> TEXT BLOCK:

_____

Saturday, May 21, 2022

Honey for the Bears, by Anthony Burgess

 Another great book by Anthony Burgess. Why is he only known for A Clockwork Orange? Yes, yes, that book is brilliant. But I'm batting 1.000 for 3 books so far. And I'll keep coming up to the Burgess plate as long as they are this good.

Spoilers below:

Paul Hussey (Gussey, по-русски!) is bringing several dozen hi-tech dresses into Leningrad to sell, with the intent of giving most of the money to his best friend's (his very best friend's) wife. The Soviets have other ideas, though, as one would expect in the early 1960s. 

His wife is ill when the book opens, and except for one fun night with a bunch of drunk westerners, she's out of the picture, hospitalized. Sadly for Paul, it is in the USSR that he discovers not only his wife's indiscretions but also realizes he's not too sure about his own sexuality. (Thankfully, that's not a big part of this book.)

_____

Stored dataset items
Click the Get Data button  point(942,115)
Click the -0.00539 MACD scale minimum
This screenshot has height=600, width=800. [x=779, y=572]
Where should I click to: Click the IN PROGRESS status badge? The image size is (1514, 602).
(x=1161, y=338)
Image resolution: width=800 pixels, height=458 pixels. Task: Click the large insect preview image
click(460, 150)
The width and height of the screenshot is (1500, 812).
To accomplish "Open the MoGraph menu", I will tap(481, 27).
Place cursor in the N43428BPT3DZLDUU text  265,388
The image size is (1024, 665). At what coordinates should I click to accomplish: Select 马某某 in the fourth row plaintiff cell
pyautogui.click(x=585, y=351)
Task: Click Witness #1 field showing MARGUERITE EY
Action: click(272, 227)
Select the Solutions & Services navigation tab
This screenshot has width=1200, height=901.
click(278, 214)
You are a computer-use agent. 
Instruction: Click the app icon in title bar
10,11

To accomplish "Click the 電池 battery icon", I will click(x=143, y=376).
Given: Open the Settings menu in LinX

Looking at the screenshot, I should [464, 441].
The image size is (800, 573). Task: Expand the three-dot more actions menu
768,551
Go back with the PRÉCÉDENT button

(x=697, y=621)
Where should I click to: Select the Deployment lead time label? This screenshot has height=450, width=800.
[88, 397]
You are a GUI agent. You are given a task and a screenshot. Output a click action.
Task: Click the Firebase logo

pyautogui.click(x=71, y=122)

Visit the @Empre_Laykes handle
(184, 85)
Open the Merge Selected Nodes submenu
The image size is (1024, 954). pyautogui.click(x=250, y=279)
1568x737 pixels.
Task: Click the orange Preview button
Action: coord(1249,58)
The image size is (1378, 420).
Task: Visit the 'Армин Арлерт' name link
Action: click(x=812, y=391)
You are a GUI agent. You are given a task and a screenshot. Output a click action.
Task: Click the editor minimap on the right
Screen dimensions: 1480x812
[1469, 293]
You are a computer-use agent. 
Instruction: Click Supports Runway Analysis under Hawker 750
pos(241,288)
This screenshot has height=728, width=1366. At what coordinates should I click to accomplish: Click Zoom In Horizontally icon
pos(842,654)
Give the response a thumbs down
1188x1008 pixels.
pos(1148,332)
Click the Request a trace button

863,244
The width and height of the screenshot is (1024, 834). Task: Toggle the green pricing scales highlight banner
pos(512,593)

_____

> TASK LIST:
(A) In the book review, rewrite the paragraph beginning "Paul Hussey (Gussey" more briefly, keeping its main facts.
(B) Summarize the book review in two sentences.
(C) According to the book review, what is Paul Hussey bringing into Leningrad to sell?
The lines are not needed for this work.

> EXPECTED RESULTS:
(A) Paul Hussey (Gussey in Russian) brings several dozen hi-tech dresses into Leningrad to sell and plans to give most of the money to his best friend's wife. As one would expect in the early 1960s, the Soviets have other ideas.

(B) The reviewer calls Anthony Burgess's Honey for the Bears another great book and wonders why Burgess is known only for A Clockwork Orange. In the novel, Paul Hussey brings dresses into Leningrad to sell in the early 1960s, and while his wife is hospitalized, he discovers her indiscretions in the USSR and becomes unsure about his own sexuality.

(C) Several dozen hi-tech dresses.